L’étape de la « Grammaire » a préparé l’élève du troisième cycle du primaire-début secondaire à l’étape de la « Logique » de deux manières différentes. Premièrement, l’élève ne devrait plus avoir de difficulté avec les bases de la lecture, de l’écriture et d’arithmétique. Deuxièmement, l’enfant a déjà été exposé aux rudiments de l’histoire, de la science, de l’art, de la musique et autres sujets. Il a donc un ensemble de connaissances qui lui permettra d’avoir une pensée critique.
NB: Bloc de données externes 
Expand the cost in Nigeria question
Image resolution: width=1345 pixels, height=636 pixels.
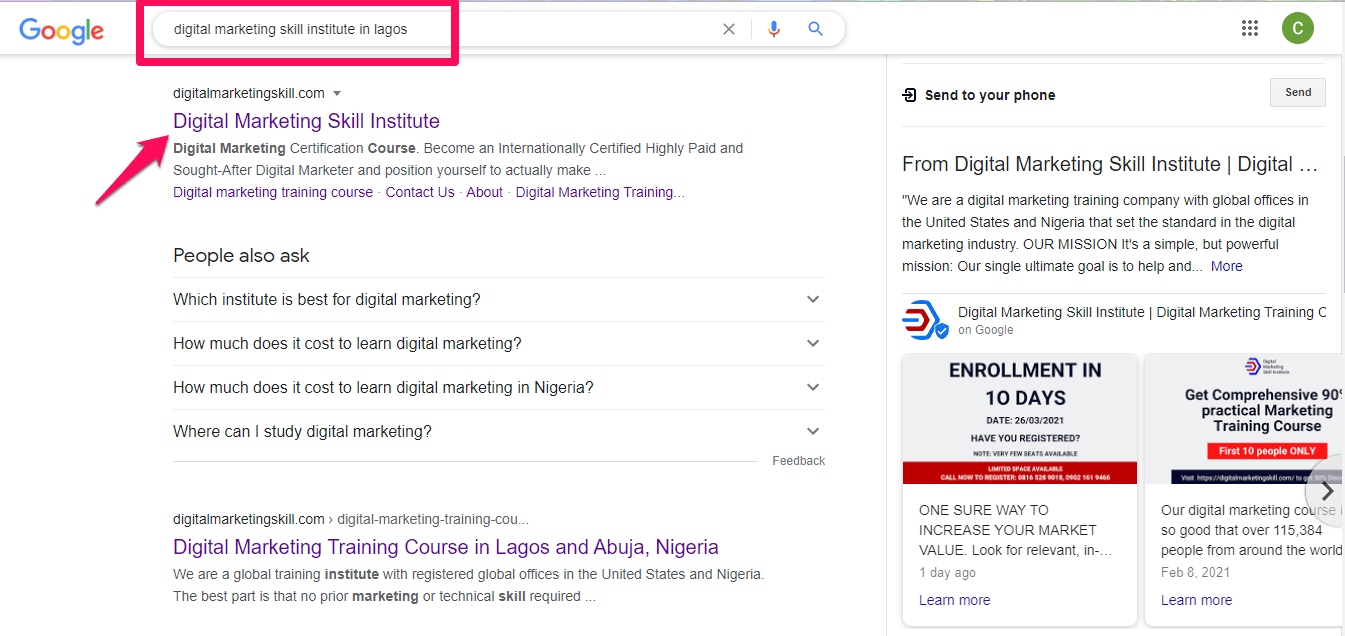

L’éducation classique ne consiste pas à insérer un cours de logique et de latin dans une cinquième année standard. La logique sert plutôt à entraîner l’esprit à aborder chaque matière d’une façon particulière; à trouver des modèles et des relations entre chaque sujet.L’étude systématique de la logique équipe le penseur débutant d’un ensemble de règles qui l’aidera à décider si oui ou non il peut faire confiance à l’information qu’il reçoit. Cette logique l’aidera à se poser les questions appropriées.

(Note : Cet article est en grande partie une traduction libre du livre « The well-trained mind » afin de bien résumer le sujet.)